No había escrito hace bastante, tanto por falta de tiempo como de motivaciones, inspiraciones y ganas.
Pero ahora que la situación lo amerita, decidí volver a ello.
Hagamos primero un pequeño cuadro.
El cielo esta color celeste grisáceo, frío, suenan escalas aumentadas. Es como si hubiese viajado a un pasado no tan lejano, siendo todo igual menos yo mismo. De cierta forma, en todo caso. Pues la verdad es que las cosas han cambiado bastante desde hace un año. Pero este pequeño momento, atemporal como todos en mi casa, me hace recordar los de ese entonces.
En fin, volví a escuchar los libros primero y segundo de imágenes, a quedarme en mi pieza, pensando.
Supongo que simplemente es el otoño.
Oh, pero ahora mi promedio es decente, me siento feliz y... ahora Ella es mi polola.

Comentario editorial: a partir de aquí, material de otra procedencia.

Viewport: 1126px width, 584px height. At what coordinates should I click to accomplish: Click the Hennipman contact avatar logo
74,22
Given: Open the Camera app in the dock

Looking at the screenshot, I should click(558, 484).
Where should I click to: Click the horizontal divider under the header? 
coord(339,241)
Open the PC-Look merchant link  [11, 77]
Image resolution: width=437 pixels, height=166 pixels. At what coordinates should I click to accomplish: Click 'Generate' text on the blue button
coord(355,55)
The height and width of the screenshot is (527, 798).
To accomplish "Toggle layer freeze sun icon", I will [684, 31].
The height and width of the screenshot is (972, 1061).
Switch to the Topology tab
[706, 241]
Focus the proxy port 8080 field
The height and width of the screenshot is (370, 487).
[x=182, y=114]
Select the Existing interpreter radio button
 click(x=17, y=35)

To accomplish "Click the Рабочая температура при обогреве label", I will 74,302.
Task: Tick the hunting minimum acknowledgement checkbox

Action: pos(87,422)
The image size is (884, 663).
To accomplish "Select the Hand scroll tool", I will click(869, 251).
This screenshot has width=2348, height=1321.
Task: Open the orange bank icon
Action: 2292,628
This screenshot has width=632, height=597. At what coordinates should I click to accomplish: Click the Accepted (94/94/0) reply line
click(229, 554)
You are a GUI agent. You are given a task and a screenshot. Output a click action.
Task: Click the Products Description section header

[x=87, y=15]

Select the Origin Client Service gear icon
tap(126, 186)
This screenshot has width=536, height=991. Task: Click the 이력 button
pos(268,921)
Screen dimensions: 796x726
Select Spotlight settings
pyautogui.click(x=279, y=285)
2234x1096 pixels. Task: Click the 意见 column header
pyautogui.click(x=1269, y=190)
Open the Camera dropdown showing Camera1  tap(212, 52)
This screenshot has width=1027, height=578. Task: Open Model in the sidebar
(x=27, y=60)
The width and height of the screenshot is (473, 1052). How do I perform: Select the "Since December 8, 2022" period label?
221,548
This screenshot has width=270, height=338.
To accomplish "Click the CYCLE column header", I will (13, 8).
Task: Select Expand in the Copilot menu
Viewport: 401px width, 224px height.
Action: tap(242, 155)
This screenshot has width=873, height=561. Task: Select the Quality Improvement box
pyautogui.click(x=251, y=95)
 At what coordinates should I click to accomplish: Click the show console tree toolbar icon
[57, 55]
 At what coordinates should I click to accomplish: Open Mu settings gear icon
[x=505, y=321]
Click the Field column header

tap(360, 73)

Es sólo que justo ahora estoy más apagado.
La explicación técnica sería que las concentraciones de testosterona en mi sangre bajaron. Pero suena más lindo decir que estoy más apagado.
De una u otra forma, tampoco es que vaya a escribir demasiado; sólo dejo constancia de que sigo vivito y coleando, además de que ya se están empezando a sentir las hojas muertas.